Schon bald hatte ich einen Alltag aufgebaut auf einem mir zuvor fremden Kontinent mit neuen Freunden und Arbeitskollegen. Es war abenteuerlich und lehrreich, sogar ein normaler Tag im Leben als Freiwillige. Ein typischer Arbeitstag begann mehrmals in der Woche mit zwei Stunden Spanischunterricht am Vormittag, bei dem das Ziel war möglichst schnell die Basics der Sprache zu erlernen, um mich mit meinen SchülerInnen und deren Eltern besser unterhalten zu können. Anschließend ging es für mich ins Büro, wo ich meine Vorbereitung für die Englischstunde schrieb, englische Newsletter ins Deutsche übersetzte oder einfach mit ArbeitskollegInnen diskutierte und meine Materialien für den Unterricht vorbereitete. Nach dem gemeinsamen Mittagessen ging es dann für eine halbe Stunde mit dem Bus in Richtung Stadtrand, was immer ein Abenteuer war, denn das System ist chaotisch, laut und die Busse vollgestopft. Angekommen, bereiteten wir unser Klassenzimmer vor und begrüßten die ersten Kinder. Da ich drei bis sechsjährige Kinder unterrichtete, spielte ich mit ihnen zum Aufwärmen und zur Konzentrationsförderung zuerst ein Spiel im Freien, bevor ich die geplante Stunde abhielt. Diese beinhaltete immer sehr viel Bewegung, Lieder, Spiele und Bilder, um die energiegeladenen Kinder in Schach zu halten, was mir nicht immer völlig gelang. Doch ich konnte dennoch einen großen Fortschritt in ihren Englischkenntnissen erkennen und war stolz und überrascht darüber, dass Kinder im Kindergartenalter eine Zweitsprache spielerisch so einfach erlernen können. In der zweiten Stunde werden den Kindern verschiedene Möglichkeiten angeboten: Sie können sich am Spielplatz austoben, ihre Hausübungen erledigen, das Angebot Bildnerisches Gestalten besuchen, Fußball spielen oder sich gar in der Holzwerkstatt versuchen. Meist wurde ich zur Betreuung auf dem Spielplatz oder beim Bildnerischen Gestalten eingeteilt. HOOP informiert sich auch laufend über aktuelle Bildungsmethoden und so ist es selbstverständlich, dass in jeder vierten Woche eine Projektwoche stattfindet. Über das projektbasierte Lernen entstanden in meiner Klasse Stop-Motion-Filme, Häuser aus Recyclingmaterialien oder auch kleine Booklets über die Familien. Am Ende des Tages ging es bei den unglaublichsten Sonnenuntergängen mit dem Bus wieder in die Stadt zum Gästehaus.
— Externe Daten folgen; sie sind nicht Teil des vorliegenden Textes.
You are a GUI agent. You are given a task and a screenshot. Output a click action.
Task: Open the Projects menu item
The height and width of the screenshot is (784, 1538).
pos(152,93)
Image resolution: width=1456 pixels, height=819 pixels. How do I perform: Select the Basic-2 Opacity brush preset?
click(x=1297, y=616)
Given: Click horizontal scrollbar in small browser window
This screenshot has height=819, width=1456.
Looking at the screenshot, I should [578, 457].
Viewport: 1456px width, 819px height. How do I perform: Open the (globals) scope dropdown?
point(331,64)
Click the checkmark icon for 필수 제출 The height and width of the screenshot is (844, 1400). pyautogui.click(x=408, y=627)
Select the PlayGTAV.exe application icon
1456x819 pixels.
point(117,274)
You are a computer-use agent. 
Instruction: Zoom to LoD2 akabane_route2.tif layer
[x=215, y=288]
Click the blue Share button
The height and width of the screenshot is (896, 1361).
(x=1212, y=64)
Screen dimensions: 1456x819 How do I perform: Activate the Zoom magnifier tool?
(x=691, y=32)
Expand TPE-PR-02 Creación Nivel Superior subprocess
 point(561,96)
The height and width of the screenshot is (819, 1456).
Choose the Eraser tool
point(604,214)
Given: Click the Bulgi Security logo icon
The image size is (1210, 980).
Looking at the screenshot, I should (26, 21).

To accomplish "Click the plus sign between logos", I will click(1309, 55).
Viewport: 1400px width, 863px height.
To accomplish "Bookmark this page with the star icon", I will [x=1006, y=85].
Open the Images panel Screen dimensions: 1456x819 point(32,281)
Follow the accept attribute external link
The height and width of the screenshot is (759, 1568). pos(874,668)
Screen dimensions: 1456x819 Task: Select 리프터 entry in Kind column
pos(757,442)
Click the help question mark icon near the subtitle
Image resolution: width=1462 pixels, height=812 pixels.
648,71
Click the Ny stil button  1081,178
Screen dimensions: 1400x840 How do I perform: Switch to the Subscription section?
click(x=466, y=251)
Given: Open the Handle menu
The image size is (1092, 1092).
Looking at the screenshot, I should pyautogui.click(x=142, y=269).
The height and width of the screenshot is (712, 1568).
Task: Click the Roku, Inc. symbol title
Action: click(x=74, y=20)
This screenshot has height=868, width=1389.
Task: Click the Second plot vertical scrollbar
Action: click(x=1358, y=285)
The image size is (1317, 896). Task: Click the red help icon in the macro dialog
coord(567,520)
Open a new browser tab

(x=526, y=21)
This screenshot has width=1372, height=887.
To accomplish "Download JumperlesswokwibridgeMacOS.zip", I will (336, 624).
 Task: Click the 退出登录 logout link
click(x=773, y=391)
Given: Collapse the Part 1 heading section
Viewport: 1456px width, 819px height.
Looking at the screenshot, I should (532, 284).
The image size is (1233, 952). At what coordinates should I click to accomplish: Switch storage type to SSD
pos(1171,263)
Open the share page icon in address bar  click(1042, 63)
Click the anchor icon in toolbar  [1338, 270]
Ausschlaggebend für die Entscheidung für einen sozialen Einsatz waren für mich die Persönlichkeitsentwicklung und der interkulturelle Austausch. Rückblickend kann ich sagen, dass ich mich definitiv als Mensch weiterentwickelt habe und die Zeit mir einen viel breiteren Blick auf unsere Welt und Gesellschaft ermöglicht hat. Die Welt habe ich zwar nicht gerettet, dennoch konnte ich einen kleinen Unterschied im Leben einiger PeruanerInnen erzielen. Das habe ich realisiert, als mich die Mütter mit tränenden Augen dankend verabschiedet haben und ich von den Kindern strahlend täglich umarmt wurde. Außerdem habe ich unglaublich tolle Menschen kennen und lieben gelernt, mehrere Länder Südamerikas bereist und Erfahrungen gemacht, die ich nicht missen möchte!